Given any control over the remote, I wouldn’t have chosen to watch a television show about “bizarre foods.” But stuck in a crowded waiting room, with no reading material, in a seat close to the mercifully muted TV set, I didn’t have a lot of choice.

The show featured closeups of food in the process of being caught, cleaned, or cooked—all of it artfully arranged for maximum grossness by some luckless intern food designer. The limp tentacles of octopi dangled over the rims of bowls, squishy shellfish oozed slime, and various sorts of crabs displayed their eyestalks and claws to best advantage. These shots were interspersed with closeups of attractive young women whose busy bloody fingers were gutting fish and skinning piles of songbirds the size of robins. All this culminated with closeups of the intrepid reporter tasting various completed dishes and commenting with his mouth full.

All in all, it was enough to make me vow never again to forget to charge my Kindle.

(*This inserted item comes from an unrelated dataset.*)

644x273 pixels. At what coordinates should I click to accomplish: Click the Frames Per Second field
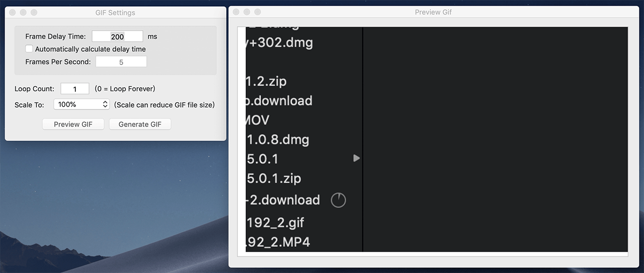[x=121, y=62]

Really, though, for anyone familiar with butchering chickens or cleaning fish or pheasants, there wasn’t much about the foods on the show that was truly bizarre. Well, maybe except for the tentacles.

“Bizarre,” would be a better description of some of the things that creative cooks, with strong imaginations and even stronger stomachs, do with sausages or spaghetti or frosting for Halloween parties.

But all those things, disgusting as they might be, aren’t half as bizarre as plenty of the stuff you can buy in any grocery store. Such as items so processed that the manufacturers feel obliged to clarify on the label that it’s intended for human consumption, with descriptions like “processed imitation cheese food” or “meat product.” Or “fruit” snacks that are made primarily of sugars, starches, and filler, but that are touched by actual blueberries or strawberries somewhere on the assembly line.

Then there are the weird forced marriages of substances never meant to go together, like jalapeno bacon ice cream or chocolate pumpkin pie.

And let’s not even get into the secret home-alone comfort foods we might enjoy in private but would never eat in company. (I promise not to ask about yours, and I’m certainly not telling you mine.)

Of course, whether food seems normal or weird depends mostly on what we grew up eating. My own limited middle-of-the-country palate recoils at anything spicier than a green bell pepper and thinks “curry” is something you do to horses. One of my friends, raised in the Southwest, thinks green chili is a basic vegetable but is repulsed by rhubarb. In truth, I suppose, almost every dish that is someone’s “bizarre food” is someone else’s “just like my mama used to make.”

Note to anyone who grew up eating my cooking: please, be nice and keep your comments to yourselves.